Exercise prompt: Work out how many lines in the data hold the string "Oman". Reply with only that number.

(Pixel coordinate grounding data)

++++

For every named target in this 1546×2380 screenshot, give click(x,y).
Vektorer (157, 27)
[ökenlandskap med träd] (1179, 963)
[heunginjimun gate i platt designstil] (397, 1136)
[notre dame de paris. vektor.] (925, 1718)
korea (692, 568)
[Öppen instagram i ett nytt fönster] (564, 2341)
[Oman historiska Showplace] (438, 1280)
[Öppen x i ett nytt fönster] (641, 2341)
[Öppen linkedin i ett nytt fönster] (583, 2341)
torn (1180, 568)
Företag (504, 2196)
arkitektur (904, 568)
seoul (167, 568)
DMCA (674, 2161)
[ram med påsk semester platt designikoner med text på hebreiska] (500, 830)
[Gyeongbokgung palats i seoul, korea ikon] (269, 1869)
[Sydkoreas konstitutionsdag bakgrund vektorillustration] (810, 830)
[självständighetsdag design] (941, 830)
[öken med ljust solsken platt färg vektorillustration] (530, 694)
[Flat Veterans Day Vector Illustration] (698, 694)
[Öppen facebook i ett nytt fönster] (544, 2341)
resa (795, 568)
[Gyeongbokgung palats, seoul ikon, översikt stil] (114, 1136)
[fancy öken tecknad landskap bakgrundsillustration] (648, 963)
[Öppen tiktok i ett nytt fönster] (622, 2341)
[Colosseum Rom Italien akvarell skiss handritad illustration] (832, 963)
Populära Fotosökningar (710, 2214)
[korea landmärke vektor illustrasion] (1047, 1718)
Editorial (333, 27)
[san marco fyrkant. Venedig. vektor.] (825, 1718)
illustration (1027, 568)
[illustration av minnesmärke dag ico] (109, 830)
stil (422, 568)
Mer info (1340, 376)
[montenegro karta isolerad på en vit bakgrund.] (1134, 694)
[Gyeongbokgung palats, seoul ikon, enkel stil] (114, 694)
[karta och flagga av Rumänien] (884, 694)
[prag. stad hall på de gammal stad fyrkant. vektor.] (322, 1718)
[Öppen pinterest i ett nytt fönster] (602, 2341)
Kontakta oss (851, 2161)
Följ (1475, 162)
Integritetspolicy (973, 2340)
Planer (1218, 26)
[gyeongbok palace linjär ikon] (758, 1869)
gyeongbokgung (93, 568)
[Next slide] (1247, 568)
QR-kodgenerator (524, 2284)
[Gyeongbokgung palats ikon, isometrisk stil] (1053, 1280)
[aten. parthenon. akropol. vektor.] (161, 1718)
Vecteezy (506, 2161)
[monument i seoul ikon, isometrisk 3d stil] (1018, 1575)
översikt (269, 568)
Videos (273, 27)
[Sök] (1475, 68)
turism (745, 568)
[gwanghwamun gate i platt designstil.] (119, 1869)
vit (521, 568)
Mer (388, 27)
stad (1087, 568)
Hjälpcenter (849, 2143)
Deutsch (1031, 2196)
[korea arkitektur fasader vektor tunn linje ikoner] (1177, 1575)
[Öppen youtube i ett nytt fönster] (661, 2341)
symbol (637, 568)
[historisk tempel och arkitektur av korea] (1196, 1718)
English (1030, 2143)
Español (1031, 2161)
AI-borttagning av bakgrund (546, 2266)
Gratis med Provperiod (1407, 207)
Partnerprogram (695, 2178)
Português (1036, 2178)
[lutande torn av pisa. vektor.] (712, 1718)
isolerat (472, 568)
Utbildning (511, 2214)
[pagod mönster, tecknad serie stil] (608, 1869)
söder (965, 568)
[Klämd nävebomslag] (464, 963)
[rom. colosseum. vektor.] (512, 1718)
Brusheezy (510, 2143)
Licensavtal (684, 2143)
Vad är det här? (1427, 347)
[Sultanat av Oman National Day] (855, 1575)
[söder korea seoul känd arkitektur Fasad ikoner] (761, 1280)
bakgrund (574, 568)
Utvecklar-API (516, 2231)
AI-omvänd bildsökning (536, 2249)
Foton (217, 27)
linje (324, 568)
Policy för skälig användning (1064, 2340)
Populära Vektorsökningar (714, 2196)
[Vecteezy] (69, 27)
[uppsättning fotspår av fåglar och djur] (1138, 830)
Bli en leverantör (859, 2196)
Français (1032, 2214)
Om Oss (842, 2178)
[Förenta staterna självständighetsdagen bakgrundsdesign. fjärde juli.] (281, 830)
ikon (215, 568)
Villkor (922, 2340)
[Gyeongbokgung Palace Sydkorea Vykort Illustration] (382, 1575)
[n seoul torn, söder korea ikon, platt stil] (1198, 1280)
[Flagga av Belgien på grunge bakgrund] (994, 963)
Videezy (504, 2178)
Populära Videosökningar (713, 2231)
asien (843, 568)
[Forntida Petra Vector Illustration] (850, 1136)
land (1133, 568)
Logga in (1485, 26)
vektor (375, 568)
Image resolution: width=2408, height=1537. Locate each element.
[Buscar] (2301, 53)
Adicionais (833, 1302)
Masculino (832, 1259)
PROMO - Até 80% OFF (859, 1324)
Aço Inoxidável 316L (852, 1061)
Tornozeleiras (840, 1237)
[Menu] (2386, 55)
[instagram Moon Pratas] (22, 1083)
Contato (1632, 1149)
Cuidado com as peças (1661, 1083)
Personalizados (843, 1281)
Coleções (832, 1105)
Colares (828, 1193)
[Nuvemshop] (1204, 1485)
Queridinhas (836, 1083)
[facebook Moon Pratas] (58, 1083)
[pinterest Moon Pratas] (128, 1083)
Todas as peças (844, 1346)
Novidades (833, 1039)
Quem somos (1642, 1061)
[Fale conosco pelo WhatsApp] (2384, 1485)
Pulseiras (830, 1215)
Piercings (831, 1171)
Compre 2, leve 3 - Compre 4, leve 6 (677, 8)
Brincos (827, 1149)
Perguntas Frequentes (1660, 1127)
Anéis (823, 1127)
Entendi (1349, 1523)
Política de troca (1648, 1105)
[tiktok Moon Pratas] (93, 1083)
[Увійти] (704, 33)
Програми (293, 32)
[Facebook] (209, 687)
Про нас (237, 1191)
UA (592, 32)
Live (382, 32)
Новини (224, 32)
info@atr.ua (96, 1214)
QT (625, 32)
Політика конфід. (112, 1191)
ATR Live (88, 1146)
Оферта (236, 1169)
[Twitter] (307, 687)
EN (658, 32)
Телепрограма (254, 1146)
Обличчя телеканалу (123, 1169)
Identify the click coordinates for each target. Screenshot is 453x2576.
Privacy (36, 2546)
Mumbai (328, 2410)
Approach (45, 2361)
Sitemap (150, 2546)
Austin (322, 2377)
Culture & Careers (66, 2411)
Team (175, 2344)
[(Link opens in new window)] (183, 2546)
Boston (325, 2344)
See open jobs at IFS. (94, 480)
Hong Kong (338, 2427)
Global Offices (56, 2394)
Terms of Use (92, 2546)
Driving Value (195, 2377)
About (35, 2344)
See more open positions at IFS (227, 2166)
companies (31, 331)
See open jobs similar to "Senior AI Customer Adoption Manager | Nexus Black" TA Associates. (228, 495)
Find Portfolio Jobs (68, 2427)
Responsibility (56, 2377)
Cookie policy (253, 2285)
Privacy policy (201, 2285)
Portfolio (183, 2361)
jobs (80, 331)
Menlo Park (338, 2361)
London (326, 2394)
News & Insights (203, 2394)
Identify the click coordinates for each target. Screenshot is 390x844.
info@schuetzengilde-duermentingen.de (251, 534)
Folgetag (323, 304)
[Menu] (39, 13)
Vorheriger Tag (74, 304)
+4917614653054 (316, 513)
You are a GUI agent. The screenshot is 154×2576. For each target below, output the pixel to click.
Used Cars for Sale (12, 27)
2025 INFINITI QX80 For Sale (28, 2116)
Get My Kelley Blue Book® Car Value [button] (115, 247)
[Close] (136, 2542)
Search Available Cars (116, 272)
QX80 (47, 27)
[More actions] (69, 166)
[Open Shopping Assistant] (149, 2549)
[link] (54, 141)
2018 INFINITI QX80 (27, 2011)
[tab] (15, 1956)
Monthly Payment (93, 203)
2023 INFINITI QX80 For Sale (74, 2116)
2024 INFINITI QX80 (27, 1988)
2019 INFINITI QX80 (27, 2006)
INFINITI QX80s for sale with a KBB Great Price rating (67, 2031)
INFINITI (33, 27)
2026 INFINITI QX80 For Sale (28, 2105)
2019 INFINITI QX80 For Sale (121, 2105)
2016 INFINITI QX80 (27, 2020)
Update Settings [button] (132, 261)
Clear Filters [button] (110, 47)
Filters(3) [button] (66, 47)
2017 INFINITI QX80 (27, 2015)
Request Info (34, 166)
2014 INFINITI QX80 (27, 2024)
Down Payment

++++

Exercise solution: 2